> [AIM]
Extract the lines of the records that begin with the line containing "This screenshot has width=2576, height=728." and end with the line containing "(1431, 46).", both included, and reproduce them verbatim. Omit the pictures from your answer.

> [GIVEN RECORDS]
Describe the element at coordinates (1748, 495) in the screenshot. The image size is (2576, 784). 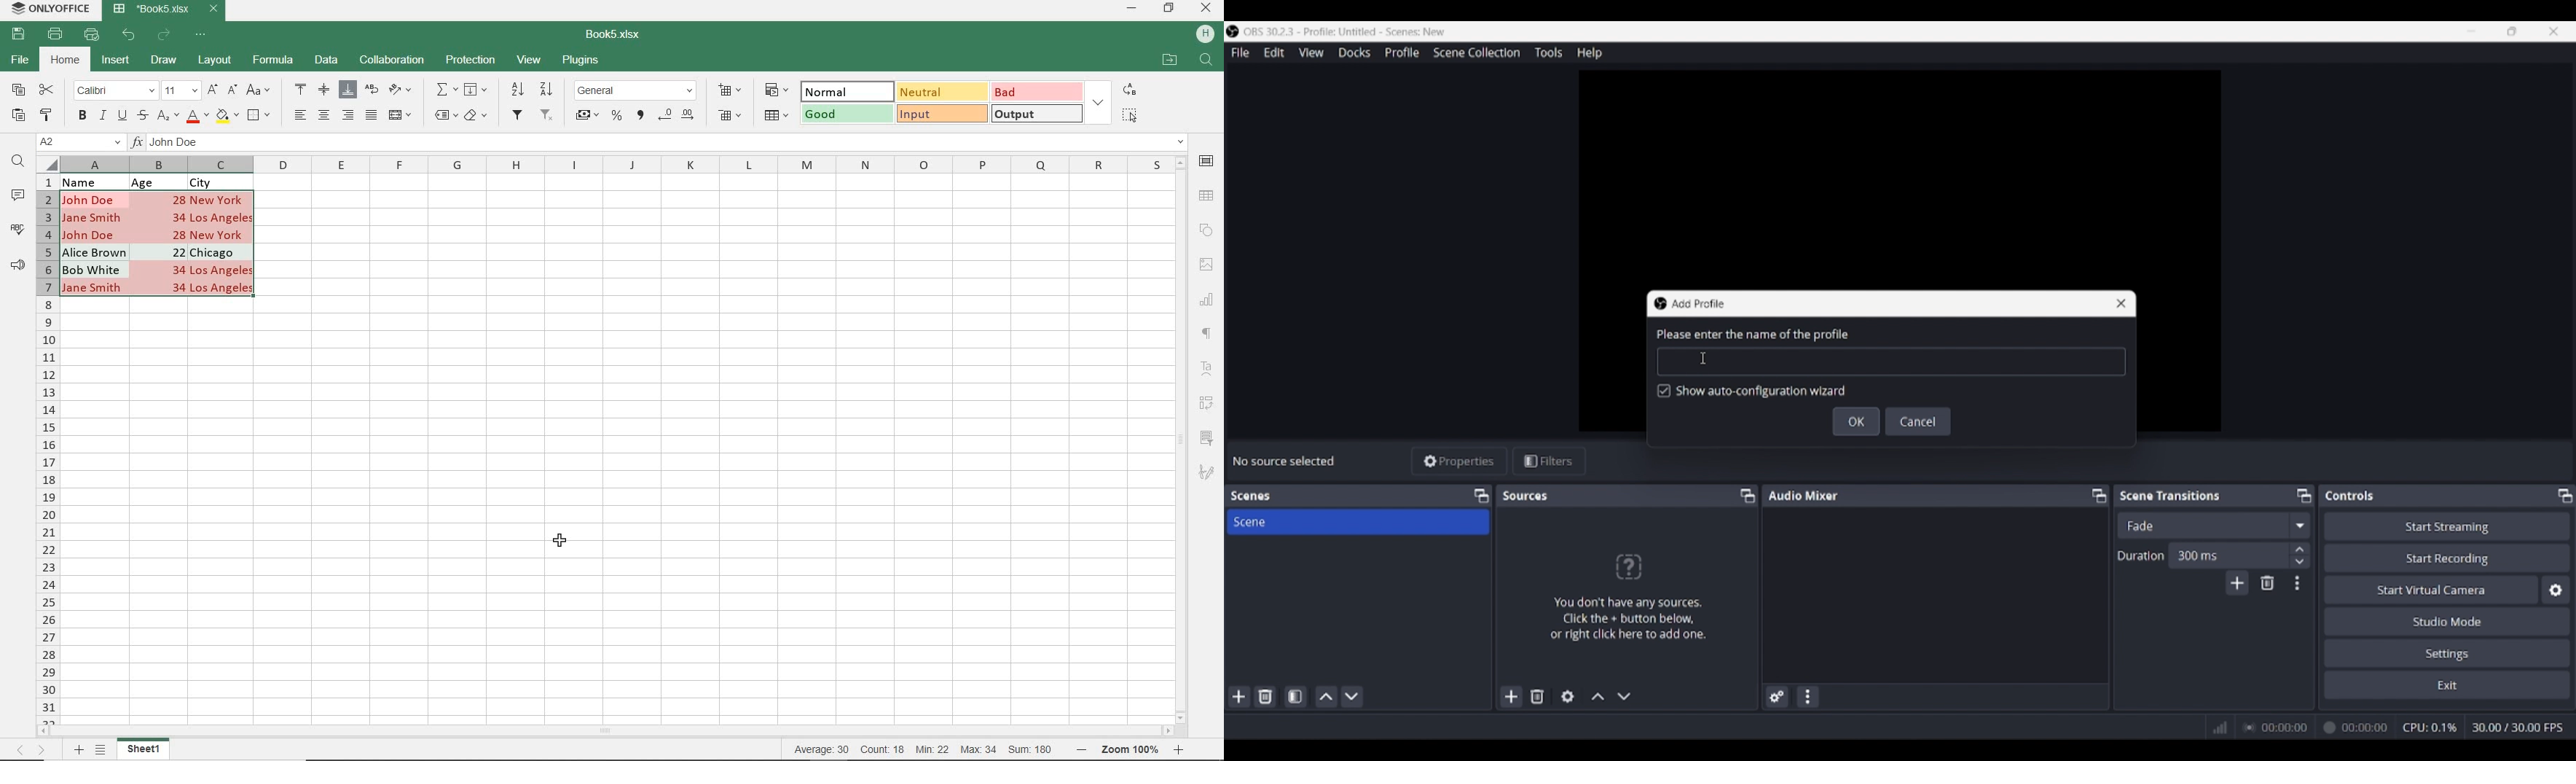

...

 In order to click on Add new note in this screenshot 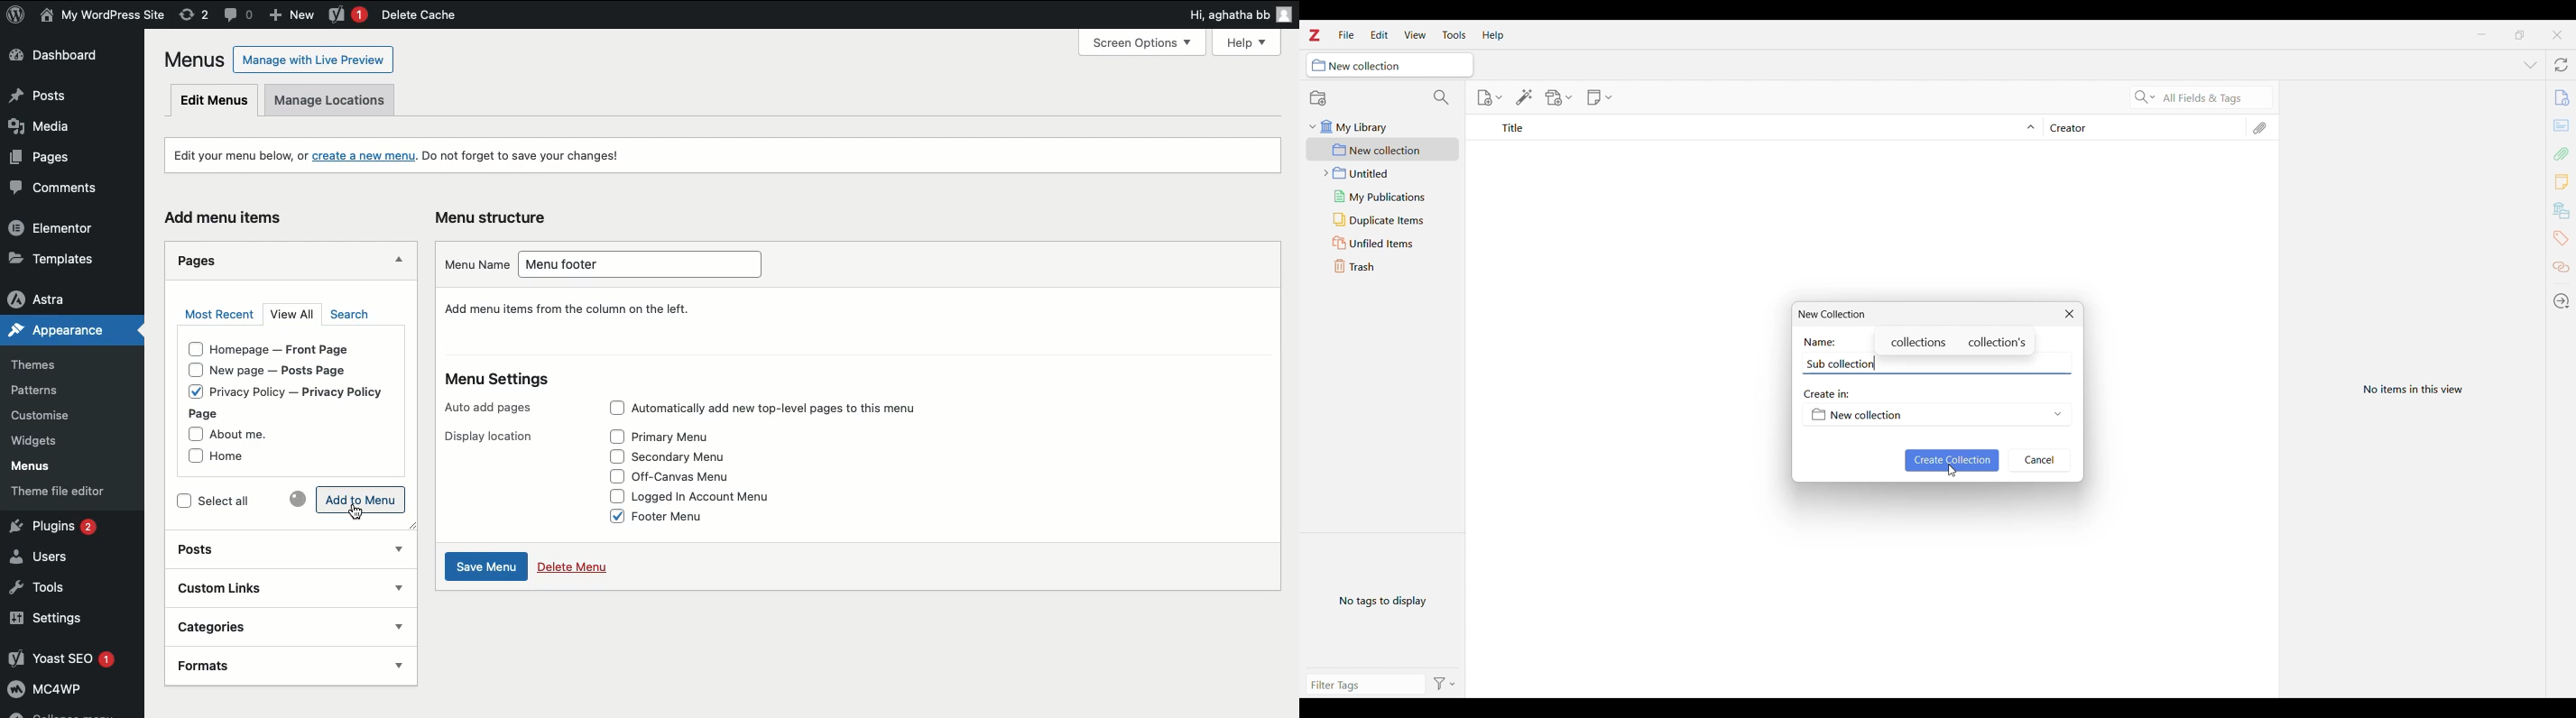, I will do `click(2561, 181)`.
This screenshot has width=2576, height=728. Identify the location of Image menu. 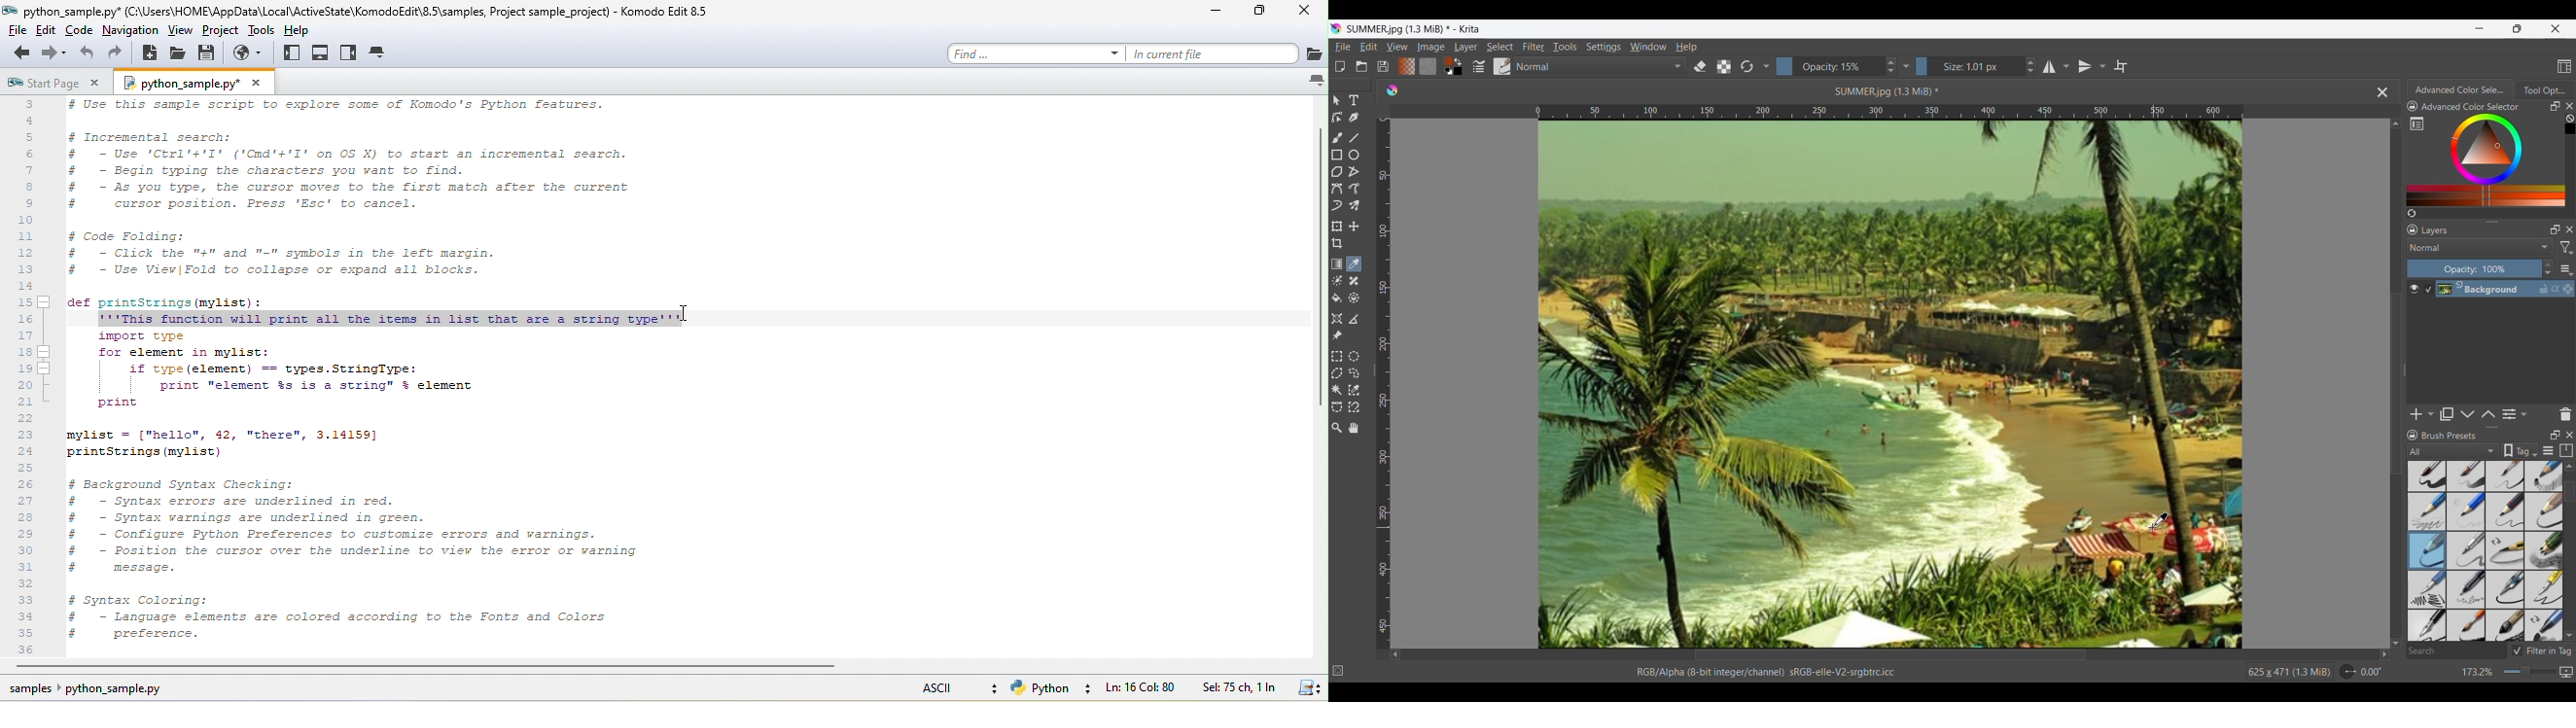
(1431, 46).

---

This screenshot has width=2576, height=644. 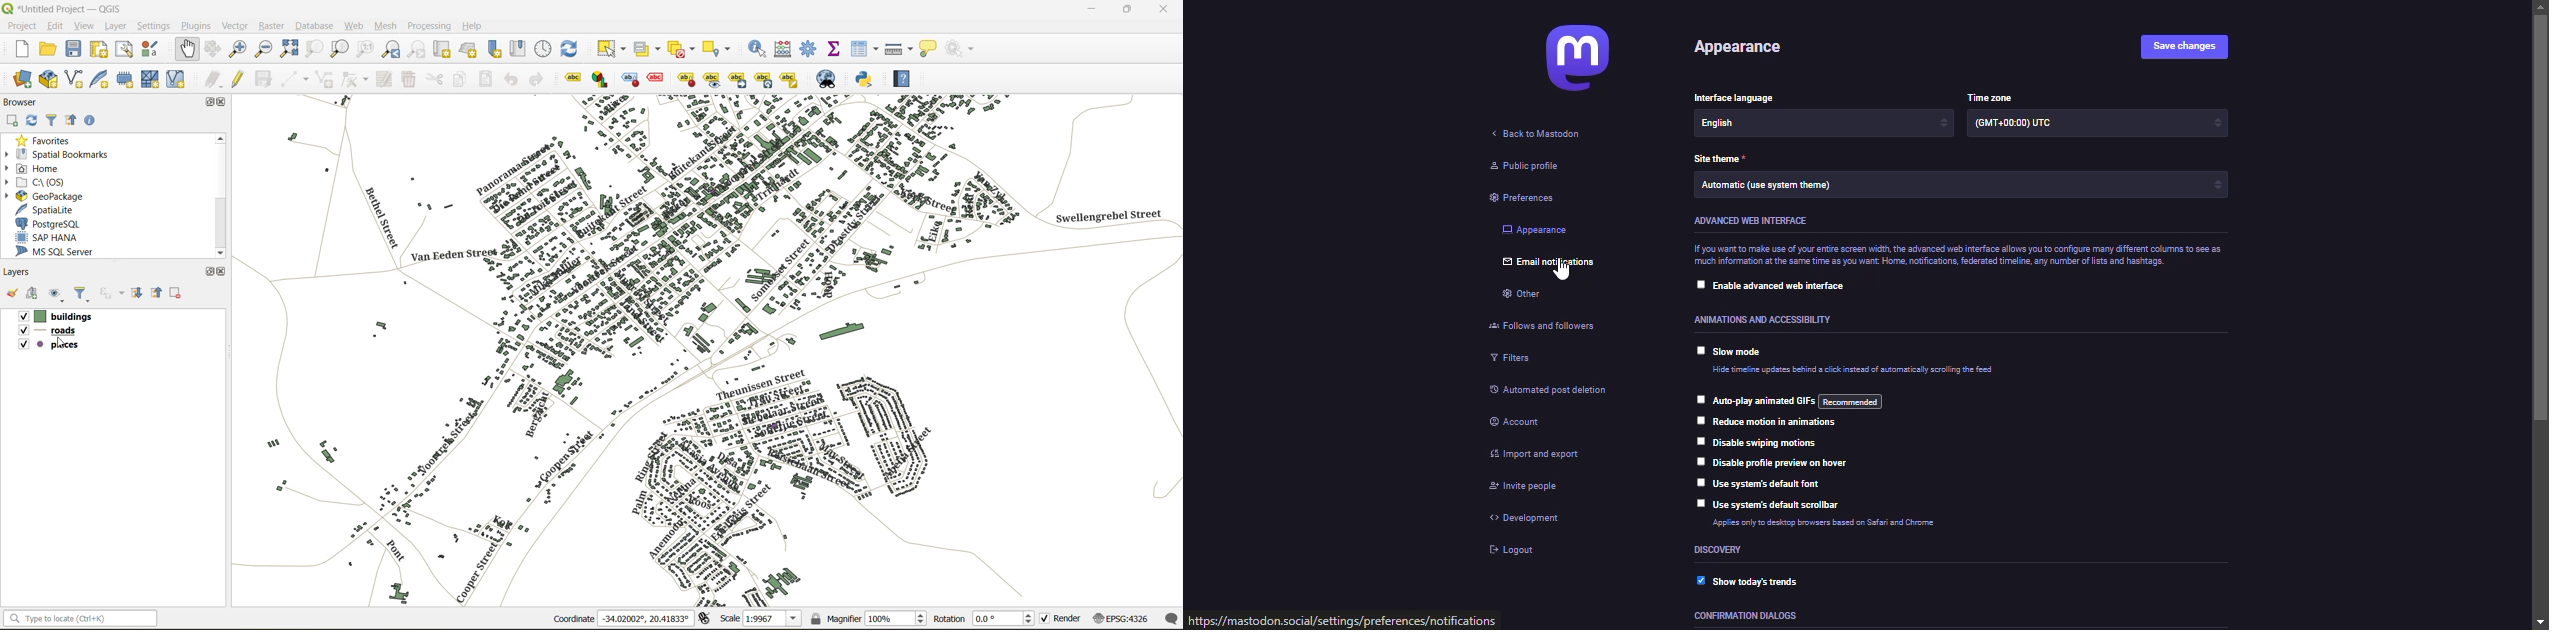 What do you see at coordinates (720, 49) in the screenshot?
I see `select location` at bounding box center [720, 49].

> [ANSWER TO THIS EXERCISE]
This screenshot has width=2576, height=728. Identify the location of Image menu. 
(1431, 46).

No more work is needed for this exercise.